Tuesday, July 30, 2013

Picture Frames & Throw Pillows

I said I would come back to this. And, 3 months later, I am.

So many things go into a relationship. I touched on what I think the foundation should be. For me, if my husband loves God, me and Aubrey Jo, I think we can make it through almost anything.

But, who wants to just "make it" through a marriage? A living room works with just a chair and a tv. But isn't it so much more pleasurable when you add in the throw pillows & picture frames? I think so too. So here are my relationship picture frames & throw pillows.

His Family.  A man leaves his mother and father and embraces his wife, and they become one flesh (Genesis 2:24) I believe a man should put his wife and child first. If it comes down to having to choose. But I also believe it shouldn't have to come to that. Family is important, how can he love me and my family if he can't love (and be loved by) his family? I only have 1 sister. We always used to dream of having more siblings. I was heartbroken when my fantasy of gaining 3 brothers (AND their significant others- 3 new sisters too!) was shot down. I will not again walk into a marriage with a man whose family does not accept his decisions as a man, especially his decision to take me as his wife. This goes double for his mama and daddy. This is less of a picture frame, and more of the huge canvas mounted over the mantle. It's crucial. It can make or break the Feng Shui of the whole room.

My Sister. Whoever claims to love God yet hates a brother or sister is a liar. For whoever does not love their brother and sister, whom they have seen, cannot love God, whom they have not seen. And he has given us this command: Anyone who loves God must also love their brother and sister. (1 John 20-21) While on the topic of siblings; encourage my relationship with my sister and her family. We were on shaky ground and are finally recovering. I missed her during the time we weren't on good terms. As my husband, he should encourage the relationship without really stepping in. She & I can fight, get pissed, then get over it. We are sisters, it's what we do. If you say something though, it will never be forgotten. I remember every single thing my brother-in-law said... only about half of what my sister said. I don't want my sister to have anything to hold on to against my husband.
... This goes double for my mama and daddy
... Quadruple for my granny and grandpa

Gender Roles. I am actually pretty traditional. I pick the paint color, you paint. I choose the flowers, you mow the grass. I do the laundry, you take out the trash. But, sometimes I may have to drag the heavy boxes of Christmas decorations out of the garage. My husband will be willing to start dinner sometimes without complaining and reminding me that it's "my job".

Money. Hey, big boy, what's yours is mine. You may very well make more money than I do (or heck, you may be the ONLY one bringing home a paycheck). But if something needs to be bought, I will have full access to the account and full freedom to make purchases without permission. I won't hide my purchases from you, and you don't hide where all those ATM withdrawals are going from me.

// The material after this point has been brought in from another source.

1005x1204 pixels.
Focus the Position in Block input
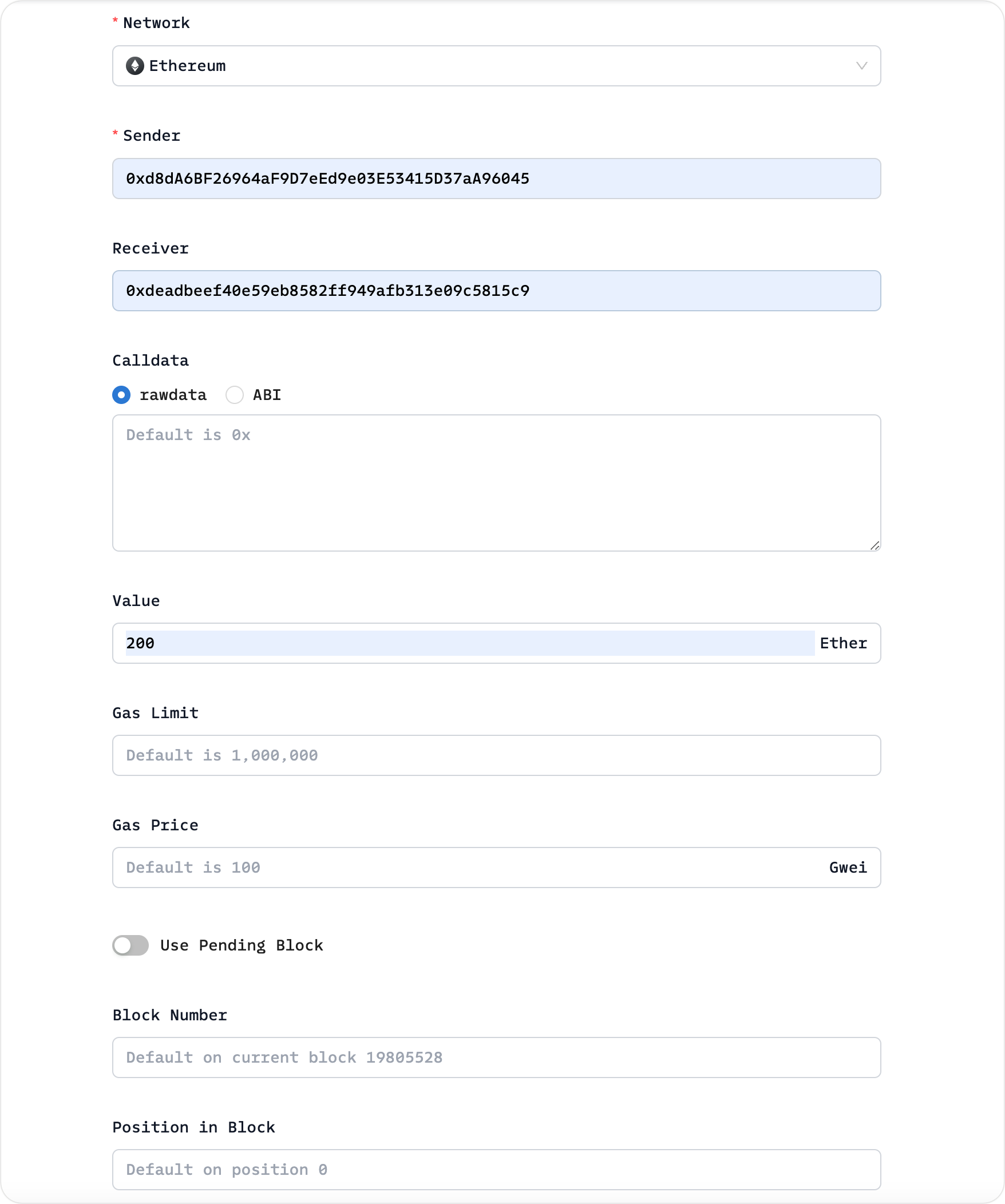tap(496, 1170)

Communication. If you don't tell me, it's safe to say I won't know. If I don't know, I can't change. I need the lines of communication to be wide open. I have to be able to talk to my husband, and know that he is talking to me. About the big things and even the little things. With communication comes trust. I feel like the two go hand in hand.

Acceptance... & Forgiveness. I come with a lot of baggage. And it aint pretty LV fancy luggage. It is just plain and simple baggage. I would like to say I won't let my past come to my future. But I think that's easier said than done. So I need a patient man that will love me through.

Forever. I planned to only have 1 marriage. And for it to be until DEATH do us part. That obviously didn't work out that way. However, I do only plan to have 1 divorce. I want to grow old with my husband. I want my marriage to stand the test of time. To last forever. I want a marriage my children and grandchildren aspire to re-create in their own marriages. I want to be that old couple in Cracker Barrel.... right through our rockin' years.



Relationship Manifesto
Manifesto Bloopers

1 comment:

  1. I love this. It sounds weird, but before I met JM I watched a LOT of "Millionaire Matchmaker" on Bravo. She's a little bit of a lunatic, but she had some really *really* sound advice about "dealbreakers". She said you should have 5 non-negotiable things and those are ways you determine whether a potential mate is a match. I think it's so smart that you've put these all in writing - teamwork and support of each other seems to be the general theme and I totally agree with it.